> _Information supplied_:

-------

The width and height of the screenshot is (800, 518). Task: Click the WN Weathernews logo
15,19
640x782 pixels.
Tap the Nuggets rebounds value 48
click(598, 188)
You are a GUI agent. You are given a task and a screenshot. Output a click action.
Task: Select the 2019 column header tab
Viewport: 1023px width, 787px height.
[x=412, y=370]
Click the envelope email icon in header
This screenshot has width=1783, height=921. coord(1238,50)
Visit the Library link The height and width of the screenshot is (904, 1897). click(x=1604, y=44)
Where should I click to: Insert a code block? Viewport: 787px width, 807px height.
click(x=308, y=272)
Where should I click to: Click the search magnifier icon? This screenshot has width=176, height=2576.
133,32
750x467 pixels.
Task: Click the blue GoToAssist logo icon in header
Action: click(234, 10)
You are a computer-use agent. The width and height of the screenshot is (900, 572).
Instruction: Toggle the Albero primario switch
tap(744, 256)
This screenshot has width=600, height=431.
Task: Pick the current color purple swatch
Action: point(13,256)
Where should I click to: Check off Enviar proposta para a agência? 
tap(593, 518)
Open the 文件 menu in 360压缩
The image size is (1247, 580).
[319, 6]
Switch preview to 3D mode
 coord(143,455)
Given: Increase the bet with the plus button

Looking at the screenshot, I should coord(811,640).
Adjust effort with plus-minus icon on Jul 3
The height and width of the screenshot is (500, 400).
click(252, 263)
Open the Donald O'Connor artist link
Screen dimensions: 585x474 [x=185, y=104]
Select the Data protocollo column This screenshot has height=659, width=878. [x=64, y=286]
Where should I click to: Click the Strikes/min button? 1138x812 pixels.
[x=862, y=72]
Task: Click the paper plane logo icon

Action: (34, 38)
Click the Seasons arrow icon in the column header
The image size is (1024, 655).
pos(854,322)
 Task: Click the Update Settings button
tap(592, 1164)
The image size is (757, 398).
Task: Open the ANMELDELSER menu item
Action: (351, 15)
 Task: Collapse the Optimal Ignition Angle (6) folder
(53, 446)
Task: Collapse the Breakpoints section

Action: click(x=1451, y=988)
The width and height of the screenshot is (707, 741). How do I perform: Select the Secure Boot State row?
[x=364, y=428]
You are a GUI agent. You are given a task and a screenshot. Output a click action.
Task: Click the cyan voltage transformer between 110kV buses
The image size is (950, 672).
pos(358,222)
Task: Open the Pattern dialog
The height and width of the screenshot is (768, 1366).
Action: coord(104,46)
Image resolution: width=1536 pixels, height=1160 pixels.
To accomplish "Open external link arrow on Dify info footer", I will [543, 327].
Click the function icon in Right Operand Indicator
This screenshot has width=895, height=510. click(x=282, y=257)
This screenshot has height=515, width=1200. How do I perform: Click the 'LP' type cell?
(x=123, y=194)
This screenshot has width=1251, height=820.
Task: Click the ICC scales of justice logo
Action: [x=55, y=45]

-------

> _What the task asks_: What you return should be the records above, repeated exactly.

> _Written solution_:
The width and height of the screenshot is (800, 518). Task: Click the WN Weathernews logo
15,19
640x782 pixels.
Tap the Nuggets rebounds value 48
click(598, 188)
You are a GUI agent. You are given a task and a screenshot. Output a click action.
Task: Select the 2019 column header tab
Viewport: 1023px width, 787px height.
[x=412, y=370]
Click the envelope email icon in header
This screenshot has width=1783, height=921. coord(1238,50)
Visit the Library link The height and width of the screenshot is (904, 1897). click(x=1604, y=44)
Where should I click to: Insert a code block? Viewport: 787px width, 807px height.
click(x=308, y=272)
Where should I click to: Click the search magnifier icon? This screenshot has width=176, height=2576.
133,32
750x467 pixels.
Task: Click the blue GoToAssist logo icon in header
Action: click(234, 10)
You are a computer-use agent. The width and height of the screenshot is (900, 572).
Instruction: Toggle the Albero primario switch
tap(744, 256)
This screenshot has width=600, height=431.
Task: Pick the current color purple swatch
Action: point(13,256)
Where should I click to: Check off Enviar proposta para a agência? 
tap(593, 518)
Open the 文件 menu in 360压缩
The image size is (1247, 580).
[319, 6]
Switch preview to 3D mode
 coord(143,455)
Given: Increase the bet with the plus button

Looking at the screenshot, I should coord(811,640).
Adjust effort with plus-minus icon on Jul 3
The height and width of the screenshot is (500, 400).
click(252, 263)
Open the Donald O'Connor artist link
Screen dimensions: 585x474 [x=185, y=104]
Select the Data protocollo column This screenshot has height=659, width=878. [x=64, y=286]
Where should I click to: Click the Strikes/min button? 1138x812 pixels.
[x=862, y=72]
Task: Click the paper plane logo icon

Action: (34, 38)
Click the Seasons arrow icon in the column header
The image size is (1024, 655).
pos(854,322)
 Task: Click the Update Settings button
tap(592, 1164)
The image size is (757, 398).
Task: Open the ANMELDELSER menu item
Action: (351, 15)
 Task: Collapse the Optimal Ignition Angle (6) folder
(53, 446)
Task: Collapse the Breakpoints section

Action: click(x=1451, y=988)
The width and height of the screenshot is (707, 741). How do I perform: Select the Secure Boot State row?
[x=364, y=428]
You are a GUI agent. You are given a task and a screenshot. Output a click action.
Task: Click the cyan voltage transformer between 110kV buses
The image size is (950, 672).
pos(358,222)
Task: Open the Pattern dialog
The height and width of the screenshot is (768, 1366).
Action: coord(104,46)
Image resolution: width=1536 pixels, height=1160 pixels.
To accomplish "Open external link arrow on Dify info footer", I will [543, 327].
Click the function icon in Right Operand Indicator
This screenshot has width=895, height=510. click(x=282, y=257)
This screenshot has height=515, width=1200. How do I perform: Click the 'LP' type cell?
(x=123, y=194)
This screenshot has width=1251, height=820.
Task: Click the ICC scales of justice logo
Action: [x=55, y=45]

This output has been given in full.